Noche saudí
La vida cotidiana de un país sobre el que pende la amenaza de la guerra
Cuando hay luna llena es cuando mejor se vive la noche saudí a orillas del golfo Pérsico. Oscurece a las cinco de la tarde, muy deprisa, a Dios gracias.Entonces, los hombres, acompañados de hombres, y algunos con sus ruidosas familias invaden la playa al volante de silenciosos automóviles que suben a las aceras para no separarse de ellos.
La playa es lugar con más cemento que arena. El moderno saudí, que apenas guarda reminiscencias beduínas, detesta el desierto, ahora se ha hecho refinado.
Sin embargo, abre de par en par las puertas del coche, saca una alfombra, la extiende sobre el pavimento y se tumba allí a tomar la luna al lado de su esposa, o esposas quienes, debajo de tan tupidos e inamovibles velos, nadie sabe lo que toman ni lo que dan. Sirven la cena junto a los neumáticos y en corros cerrados.
Las mujeres no pueden bañarse en la playa con los hombres. Menos todavía en las piscinas, donde nadan los hombres cuando les viene en gana y los niños varones.
Las niñas, aun de corta edad, no tienen derecho al chapoteo para combatir un calor de 40 grados.
Comida rápida
La playa está concurrida únicamente de noche. Hay camionetas que venden fast food saudí-américana.
El pollo del coronel Sanders no sabe a caballo de Kentucky sino a camello del príncipe Abdullah. Y la pizza hut se llama torta del jeque.
En cuanto a los monumentos que decoran el litoral jamás son de delfines o figuras humanas. Ni siquiera está autorizada la del pescador.

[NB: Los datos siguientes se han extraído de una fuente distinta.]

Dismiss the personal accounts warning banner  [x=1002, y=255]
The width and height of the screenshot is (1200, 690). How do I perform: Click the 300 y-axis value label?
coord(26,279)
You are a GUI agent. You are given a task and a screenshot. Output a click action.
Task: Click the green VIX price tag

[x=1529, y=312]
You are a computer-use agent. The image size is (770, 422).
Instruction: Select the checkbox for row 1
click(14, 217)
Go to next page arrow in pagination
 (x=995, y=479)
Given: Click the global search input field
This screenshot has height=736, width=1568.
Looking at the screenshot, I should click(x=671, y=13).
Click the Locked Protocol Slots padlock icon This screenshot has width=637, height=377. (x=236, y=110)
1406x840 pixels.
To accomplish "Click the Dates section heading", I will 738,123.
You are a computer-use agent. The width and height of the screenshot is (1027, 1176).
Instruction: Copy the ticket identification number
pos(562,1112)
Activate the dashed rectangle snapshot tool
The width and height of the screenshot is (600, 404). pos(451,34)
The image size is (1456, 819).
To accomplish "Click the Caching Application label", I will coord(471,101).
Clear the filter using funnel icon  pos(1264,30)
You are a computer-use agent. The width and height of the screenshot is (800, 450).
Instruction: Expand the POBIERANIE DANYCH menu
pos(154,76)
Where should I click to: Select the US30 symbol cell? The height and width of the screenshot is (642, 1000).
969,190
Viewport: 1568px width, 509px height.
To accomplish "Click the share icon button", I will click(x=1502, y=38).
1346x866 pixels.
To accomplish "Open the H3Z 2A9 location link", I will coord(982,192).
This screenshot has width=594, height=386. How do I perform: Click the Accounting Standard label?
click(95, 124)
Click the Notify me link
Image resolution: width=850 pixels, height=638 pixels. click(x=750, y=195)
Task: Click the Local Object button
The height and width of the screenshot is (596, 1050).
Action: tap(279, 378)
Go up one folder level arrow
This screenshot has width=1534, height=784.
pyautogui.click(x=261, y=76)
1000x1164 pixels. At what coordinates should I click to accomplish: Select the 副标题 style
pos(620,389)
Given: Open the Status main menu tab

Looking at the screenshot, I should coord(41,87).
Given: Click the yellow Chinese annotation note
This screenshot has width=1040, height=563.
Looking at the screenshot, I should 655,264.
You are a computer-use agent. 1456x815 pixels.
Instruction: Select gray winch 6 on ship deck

Son absurdos monumentos a la tetera desconocida o a la heroica marmita. El Corán es algo muy serio y no permite otras frivolidades.
En la playa, se puede ver cómo los hombres se acarician únicamente los pies con una mano mientras pasan cuentas de rosario con la otra.
Los niños piden bañarse y se les obliga a hacerlo con mucha tela puesta, en ocasiones perseguidos por la madre que se sumerge hasta lo que imaginamos que será la rodilla, pues todo su cuerpo no pierde ni un solo momento la aterradora silueta de la ballena.
Aroma de petróleo
Por lo demás, se entiende pronto que a nadie le gusta poner las posaderas como no sea muy cerca del tráfico rodado. Allí, a la altura saludable de los tubos de escape, el saudí aspira con gozo el aroma del petróleo, clave de su riqueza, esencia misma de su ser gas tan mareante como el aborrecido alcohol.
A las dos de la madrugada los saudíes vuelven a sus hogares arrastrando en el rostro la sombra de un tedio infinito (en las mujeres, claro está, permanece el enigma) y, sin embargo, parecen estar diciendo: "¡Qué buena vida nos damos! ¡Qué suerte tenemos!".
Después, el tráfico arrasa la cornisa jalonada de mezquitas, y la luna se ve más alta, llena y triste. Nadie se abraza ni se besa aquí. Los niños gritan como los motores y todos huyen dando bocinazos a la vez. Seguramente porque son felices.